Task. Copy the stretch from the line containing "You are a computer-use" through the end of the material, substituting "flag icon" for "bell icon" and keeping everything else the same. Omit the pictures from your answer.

[Raw records]
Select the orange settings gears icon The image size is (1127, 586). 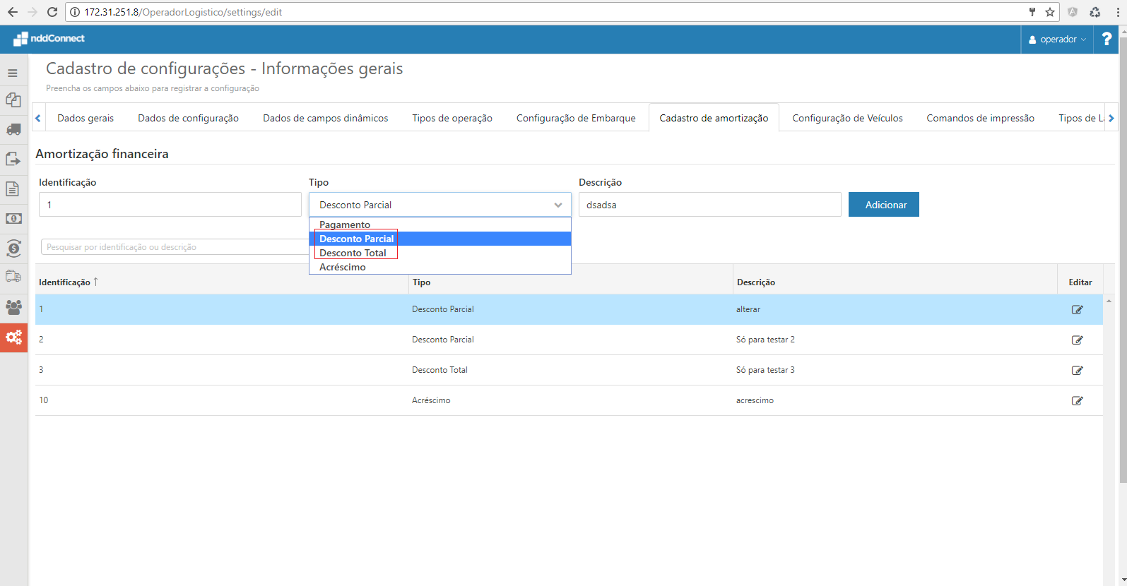point(13,337)
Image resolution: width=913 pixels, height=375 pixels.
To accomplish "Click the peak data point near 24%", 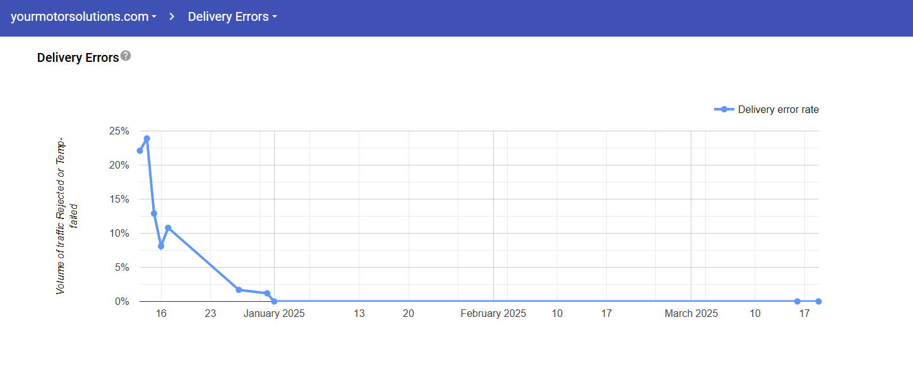I will (x=146, y=138).
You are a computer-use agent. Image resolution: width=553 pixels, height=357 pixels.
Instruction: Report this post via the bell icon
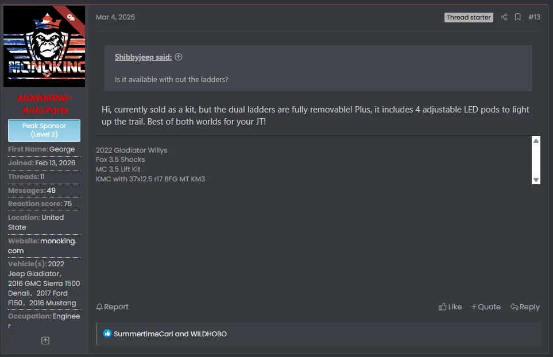tap(112, 307)
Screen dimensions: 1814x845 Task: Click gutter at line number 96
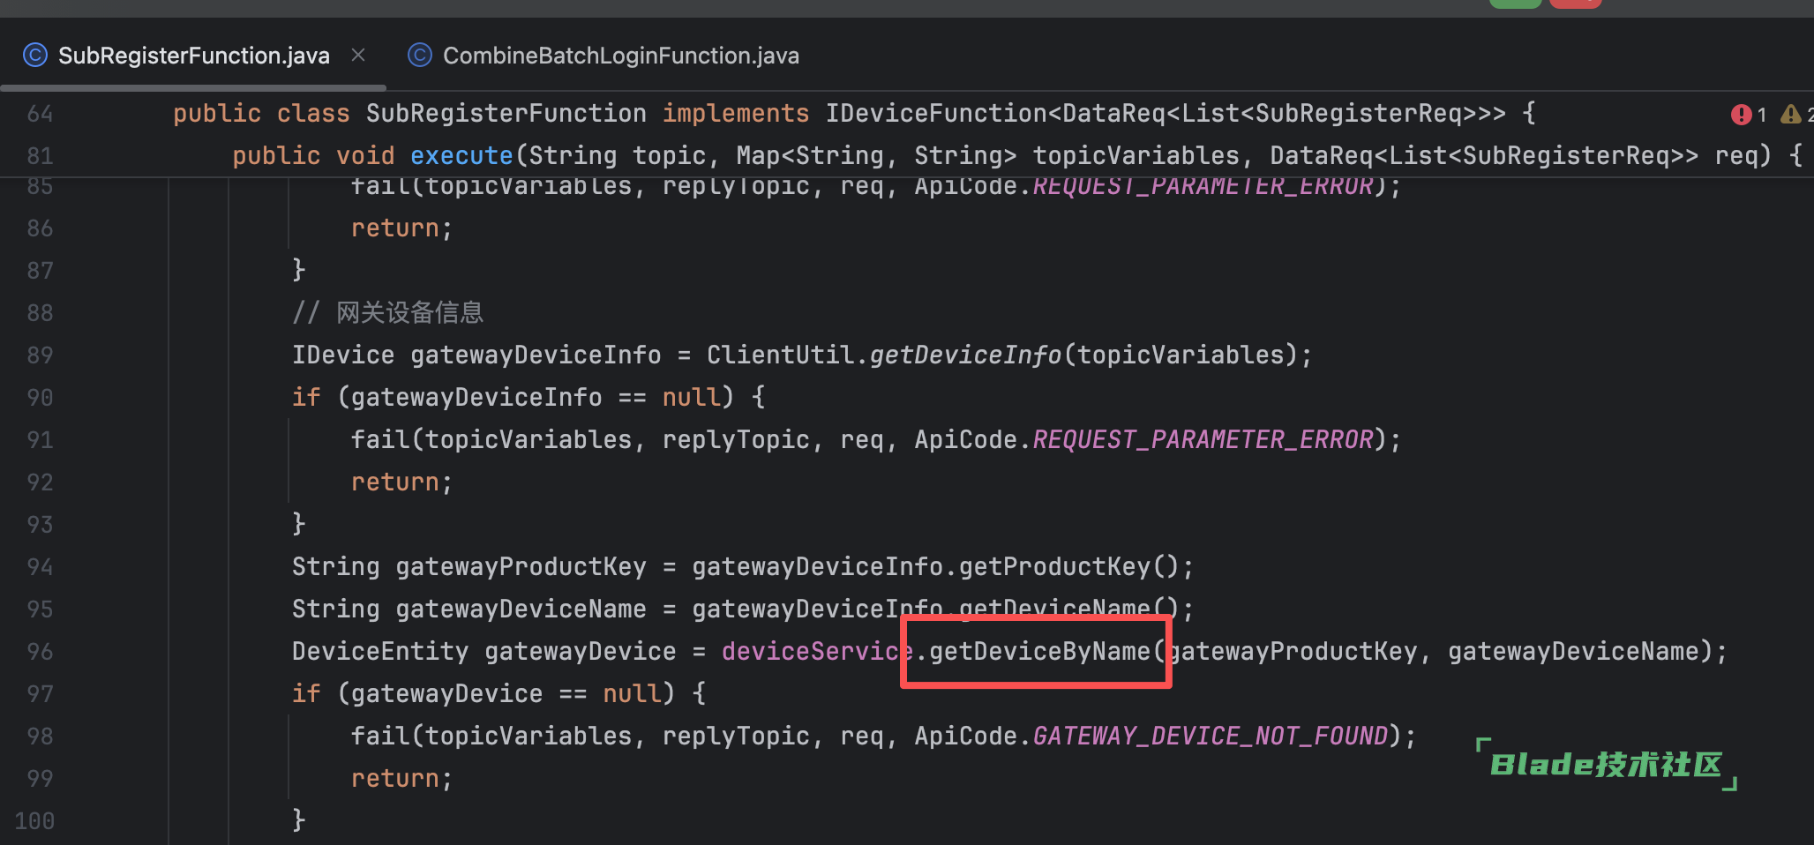(x=40, y=652)
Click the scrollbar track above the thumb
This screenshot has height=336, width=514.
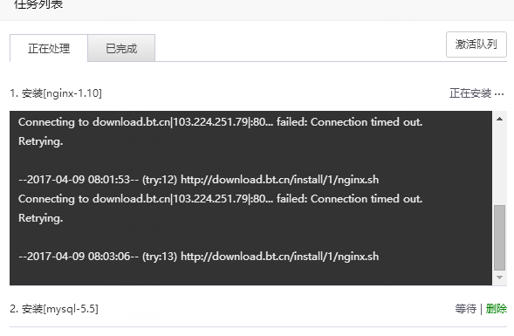499,165
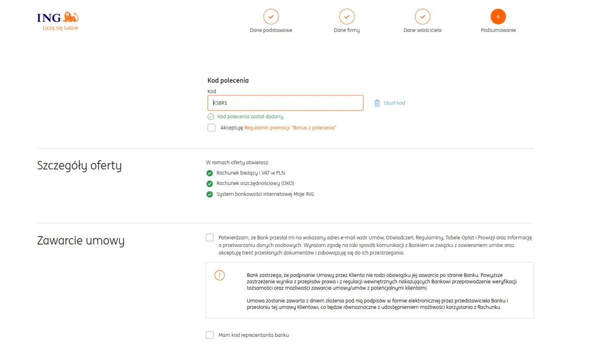Screen dimensions: 600x360
Task: Click the trash bin icon beside the code field
Action: point(377,103)
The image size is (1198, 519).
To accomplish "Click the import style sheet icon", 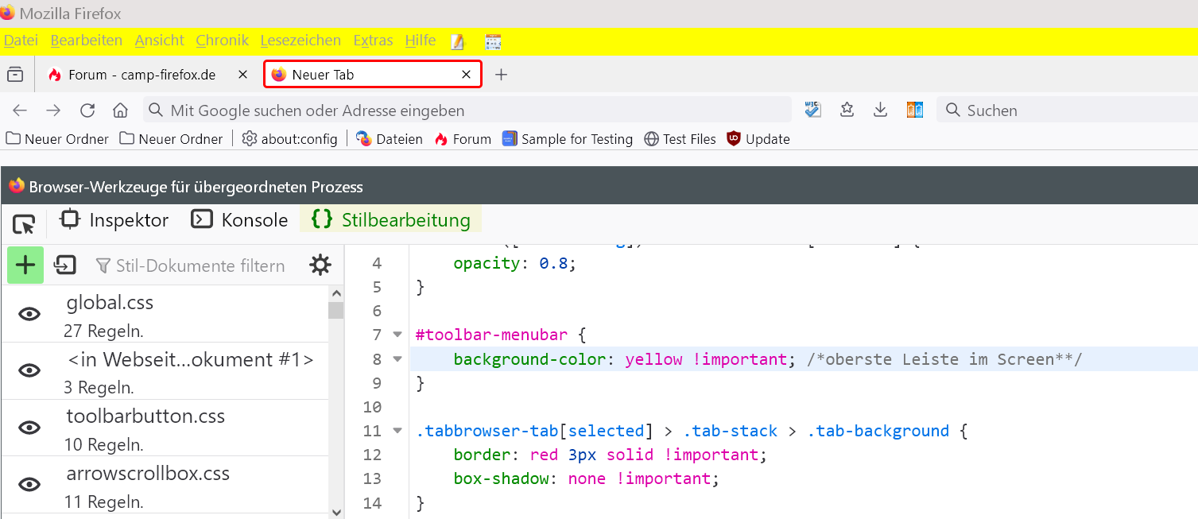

Reply to the exercise.
You are a computer-use agent. Image resolution: width=553 pixels, height=357 pixels.
Instruction: Report this post via the flag icon
tap(112, 307)
Screen dimensions: 1814x845 Task: Click gutter at line number 96
(x=40, y=652)
Click the scrollbar track above the thumb
This screenshot has height=336, width=514.
499,165
Screen dimensions: 600x360
Task: Click the trash bin icon beside the code field
Action: point(377,103)
The image size is (1198, 519).
To accomplish "Click the import style sheet icon", 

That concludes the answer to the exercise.